DATA TO PROCESS: Begin
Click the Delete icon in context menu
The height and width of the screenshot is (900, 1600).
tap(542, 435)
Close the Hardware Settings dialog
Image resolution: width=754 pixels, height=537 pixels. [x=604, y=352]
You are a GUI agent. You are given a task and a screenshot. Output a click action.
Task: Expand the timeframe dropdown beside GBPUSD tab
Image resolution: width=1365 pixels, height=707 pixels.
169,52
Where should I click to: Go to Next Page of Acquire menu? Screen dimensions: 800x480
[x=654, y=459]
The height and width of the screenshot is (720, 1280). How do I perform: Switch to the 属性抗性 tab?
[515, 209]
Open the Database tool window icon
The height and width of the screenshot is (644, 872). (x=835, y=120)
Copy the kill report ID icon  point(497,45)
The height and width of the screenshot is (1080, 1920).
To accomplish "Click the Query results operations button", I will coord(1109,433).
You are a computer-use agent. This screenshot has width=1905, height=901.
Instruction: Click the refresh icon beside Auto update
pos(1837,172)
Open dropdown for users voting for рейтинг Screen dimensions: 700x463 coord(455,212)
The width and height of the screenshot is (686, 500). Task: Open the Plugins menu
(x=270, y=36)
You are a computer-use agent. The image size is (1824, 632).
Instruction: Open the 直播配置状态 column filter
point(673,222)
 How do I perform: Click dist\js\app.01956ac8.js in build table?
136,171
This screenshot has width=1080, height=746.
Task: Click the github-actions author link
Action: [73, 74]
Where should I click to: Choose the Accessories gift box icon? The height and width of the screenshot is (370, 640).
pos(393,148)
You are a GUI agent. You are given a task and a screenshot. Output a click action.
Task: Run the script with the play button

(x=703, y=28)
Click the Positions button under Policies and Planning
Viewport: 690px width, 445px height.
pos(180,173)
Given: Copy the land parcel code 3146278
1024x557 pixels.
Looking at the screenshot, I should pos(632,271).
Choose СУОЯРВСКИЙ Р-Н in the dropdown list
DATA TO PROCESS: End
→ BRIEF:
For the records above, count the lines holding the word "dropdown" and give only that number.

→ OUTPUT:
3